1. Case 1: Put A[0] as root and then we have A[1] and A[2] as sub elements of A[0]. This gives us minimum access of 10.

2. Case 2: Put A[1] as root and then we have A[0] and A[2] as sub elements of A[1]. This gives us minimum access of 10.

3. Case 3: Put A[2] as root and then we have A[1] and A[2] as sub elements of A[2]. This gives us minimum access of 8.

6. A second shorter way for finding A[0,2] = access(0) + access (1) + access(2) + min $$\left\{\begin{matrix} Root(0) = 10\\ Root(1) = 10\\ Root(2) = 8 \end{matrix}\right.$$

7. Here access(0) is cost of accessing element A[0] i.e. 5 so we write 4 and so on. Root(0) is A(1,2) { With A[0] as root what is access time for different trees obtained from combination A[1], A[2] } and Root(2) is A(0,1) are obtained from above figure. Access(0,2) is obtained as Access(0,0) + Access(2,2). So among the three conditions the minimum is 8(2). Using this we can also find element A[1,3] which we get as 16(2).

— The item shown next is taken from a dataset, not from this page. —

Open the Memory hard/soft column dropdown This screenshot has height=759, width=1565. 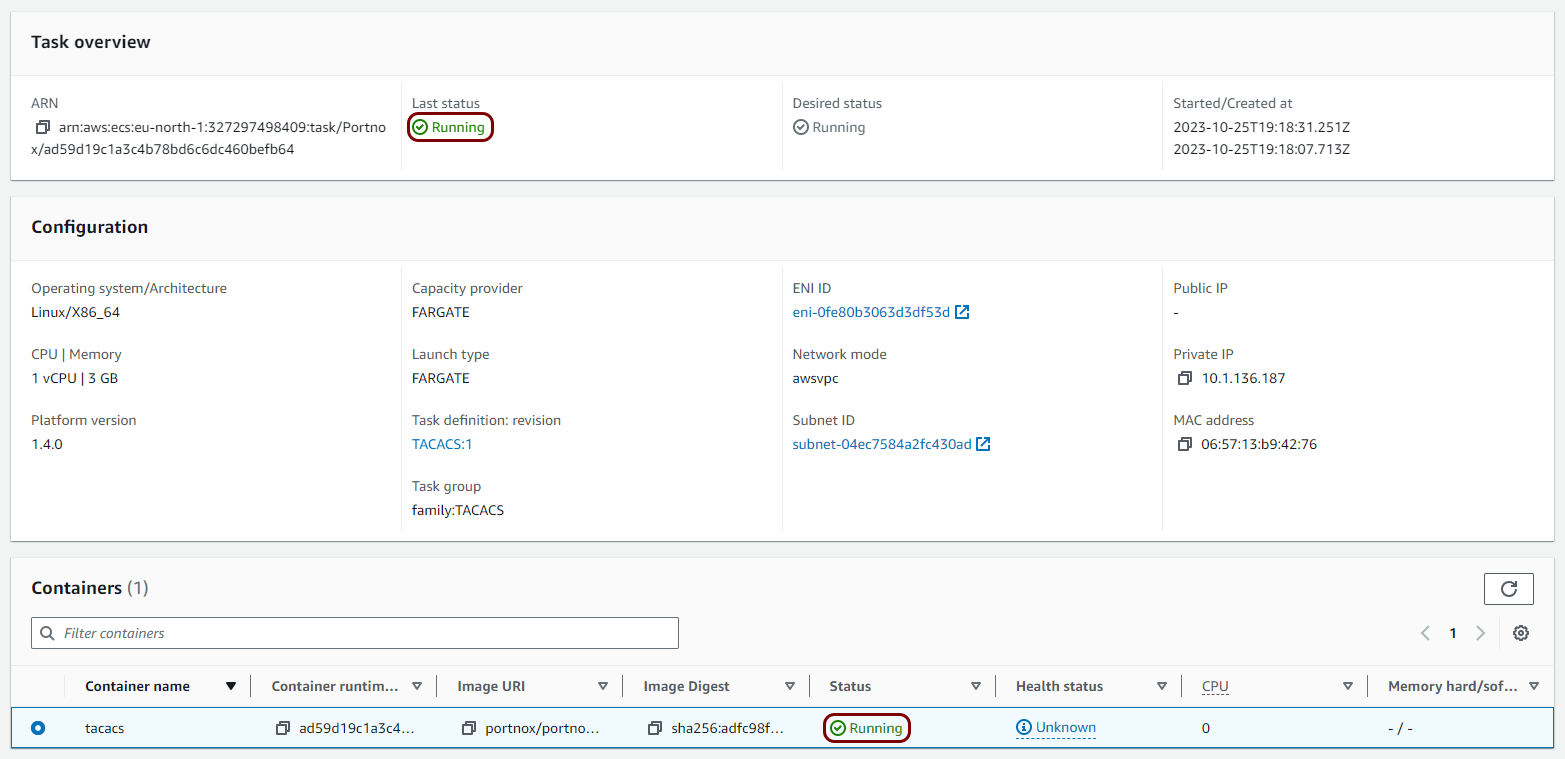pos(1533,686)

8. A[0,3] = access(0) + access (1) + access(2) + access(3) + min $$\left\{\begin{matrix} Root(0) = 16\\ Root(1) = 16\\ Root(2) = 11\\ Root(3) = 20 \end{matrix}\right.$$

9. To draw the final optimal binary tree we look at A[0,3] and it says 26(2) so we have root at 8 as it is A[2]. Then we get A[3] as right sub tree and for left tree we see A[0,1] and we have root as 0 there so we get final tree as.

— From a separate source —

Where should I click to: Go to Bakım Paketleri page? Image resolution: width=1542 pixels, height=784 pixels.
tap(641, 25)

1. A greedy algorithm always makes the choice that looks best at the moment. That is, it makes a locally optimal choice in the hope that this choice will lead to a globally optimal solution.

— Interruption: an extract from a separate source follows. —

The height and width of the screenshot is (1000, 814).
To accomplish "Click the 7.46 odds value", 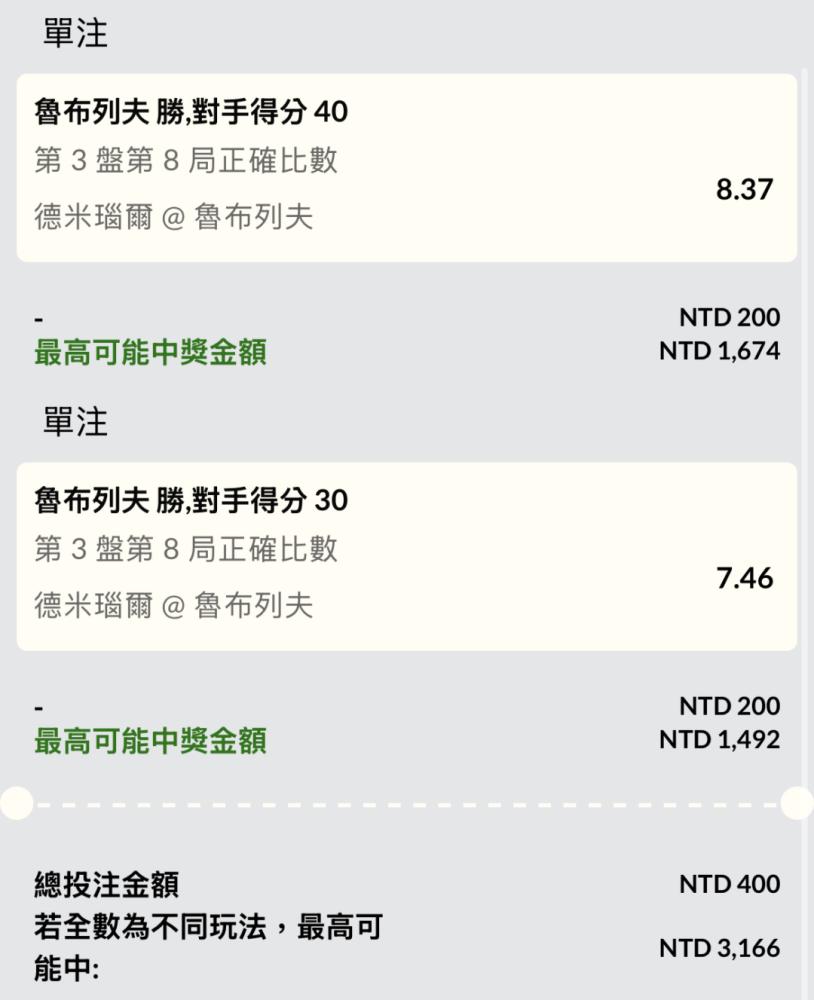I will click(744, 578).
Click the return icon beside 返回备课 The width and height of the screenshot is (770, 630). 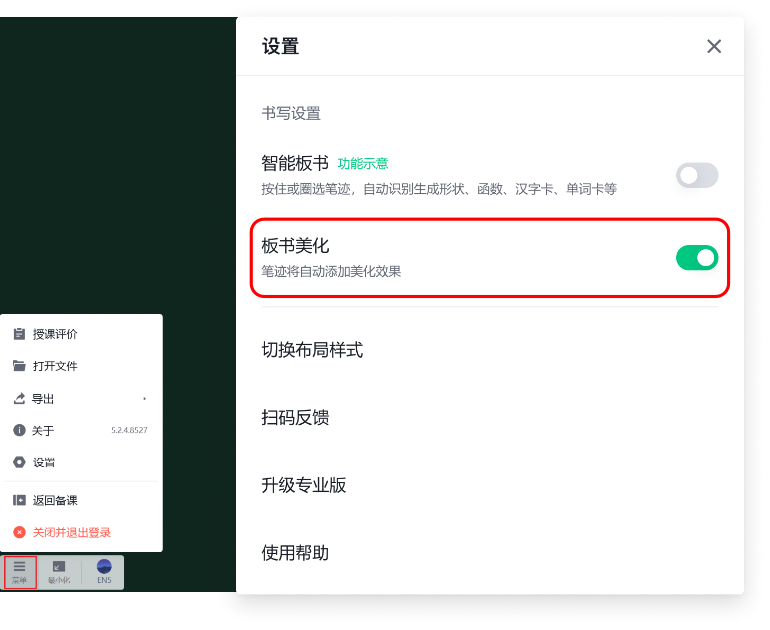[19, 500]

2. For many optimization problems, using dynamic programming to determine the best choices is overkill; simpler, more efﬁcient algorithms will do.

The goal of selecting a maximum-size set of mutually compatible activities. Suppose we have a set S = $${a_1, a_2, ... ,a_n}$$ of n proposed activities that wish to use a resource, such as a lecture hall, which can serve only one activity at a time. Each activity ai has a start time 's' and a finish time 'f' where 0 ≤ si ≤ fi ≤ ∞. Activities ai and aj are compatible if si ≥ fj OR sj ≥ fi . In the activity-selection problem, we wish to select a maximum-size subset of mutually compatible activities.

1. Solution:

2. Sort all activities in non - decreasing ( monotonically increasing ) order of the finish times.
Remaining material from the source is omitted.